Our Guide to Body Recomposition for Women
Women interested in body recomposition are ready to build muscle and lose fat so their body looks the way they want. Focusing in on body recomposition goals means taking your fitness into your own hands. This is especially important for women. Historically, women haven’t felt supported so that they can pursue their fitness goals. The hold of toxic diet culture from previous decades definitely had something to do with this.
Body recomposition is all about making long-lasting changes instead of following fad diets or exercise. Building a fitness plan and routine with your goals in mind will help you lose fat, gain muscle, and find yourself with the body that you dreamed of.
Understanding Body Composition
What is your body composition? How do you change it? It’s important to understand the answers to these questions before you get started with your body recomposition journey.
The first thing to understand is what body composition isn’t. Traditional
Instead of looking at numbers without the full context of a person and their unique body, body composition measures the percentage of fat, muscle, and bone you have in your body. This allows for a more accurate representation of full body health. It also allows individuals to better set goals for their health and track progress — because instead of tracking weight, in body recomposition you track percentage body fat and body measurements.
Body Recomposition for Women
When pursuing body recomposition, the goal is to lose fat while gaining muscle. This is the best way to change the look of your body, and it usually doesn’t necessarily mean losing weight.
Success in body recomposition means reaching your goals, but also comes with a ton of other benefits, like a faster metabolism, increased bone density, improved mental health, and more confidence. These benefits mean big changes in every facet of life and promote not only improved well-being in the present, but healthy aging.
When choosing to work toward losing fat while gaining muscle, it’s important to set a goal. If fat loss is your priority, then we recommend setting a body fat percentage goal to work toward. This gives you something to strive for and also will motivate you to keep going. If you want to get stronger and improve muscle, set a body measurement goal for different body parts where you want to see the most change.
What to Eat for Body Recomposition
What you eat is incredibly important to your body recomposition goals. That’s because a lot of body change actually happens in the kitchen, not the gym. This is especially true for fat loss. A lot of fat loss comes from being in a calorie deficit, so you eat fewer calories than you burn in a day.
It’s not just calories, though. Choosing lean proteins, whole grains, and fresh fruits and vegetables will help you change how your body looks. One way to promote better eating is tracking macros. Macros, or macronutrients, are proteins, carbohydrates, and fats. Your body needs a specific percentage of each of these for optimal functioning. Learning more about macros can help you make great strides to improving your foals.
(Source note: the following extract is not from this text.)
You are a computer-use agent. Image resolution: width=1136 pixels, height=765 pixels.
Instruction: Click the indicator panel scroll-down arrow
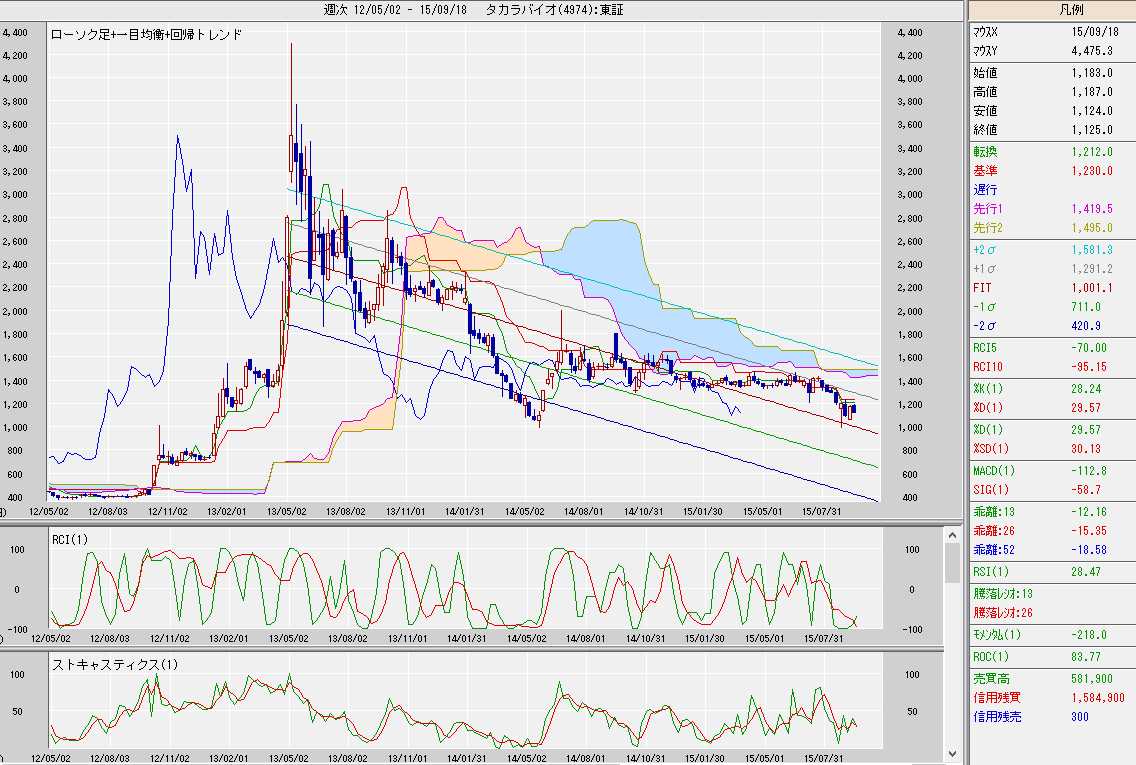click(x=954, y=754)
We also recommend prioritizing nutritious foods. This means leaving processed foods and foods with high sugar behind. Not only do these foods often contribute to increased body fat, your body also burns through the energy from these foods quickly, so you will need to eat more to be full. Eating foods high in protein and fiber will keep you satiated longer.
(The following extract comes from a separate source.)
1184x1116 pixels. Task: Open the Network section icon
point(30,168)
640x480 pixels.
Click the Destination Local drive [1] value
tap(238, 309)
Just remember — you don’t have to stick to traditional “diet” foods. Let the freedom of macros and a whole foods diet liberate you to eat what you want as you work toward your goals.
Exercise for Body Recomposition
Exercise is incredibly important to body recomposition. When you gain muscle, you tone your body. Even if you don’t lose weight, you might look thinner or sculpted in your body.
First, you will want to set up a fitness routine that works for you. Even just 30 minutes a day can make a huge difference. For body recomposition, strength and resistance training will be your best friend. We recommend starting with bodyweight exercises and then moving on to exercises with weights or exercise machines at the gym.
If you’re a complete beginner, start small. Many women who pursue fat loss goals often try to do too much too soon and then feel discouraged when they don’t see results fast enough — or burn out. Body recomposition is a slow process, but you will see progress!
If you want to change it up, HIIT workouts, CrossFit, and sprint (or speed) running is a great way to build muscle and get your heart rate up.
For a more targeted approach, hiring a coach or personal trainer may help you achieve your goals.
Tracking Body Recomposition
Like with any goal you may have, tracking it to see your success is one of the most important parts. You need to be able to see your progress to ensure you are hitting your benchmarks and seeing the results you want.
Using a tool like the ZOZOFIT app makes tracking body recomposition really easy. WIth ZOZOFIT’s 3D body scanning technology, you can get your measurement within minutes. ZOZOFIT’s app also has a goal setting feature, so there’s no reason not to track your progress.
One of the things many users like about ZOZOFIT is that it displays a 3D mesh rendition of the body, making it easier for you to objectively see the changes. You can also view two scans side-by-side or use the ColorMetric feature to see how your body composition changes between scans.
Make a pact with yourself. Body recomposition can be difficult, but it is possible and you can find the success you want and deserve in decreasing body fat percentage and increasing muscle mass.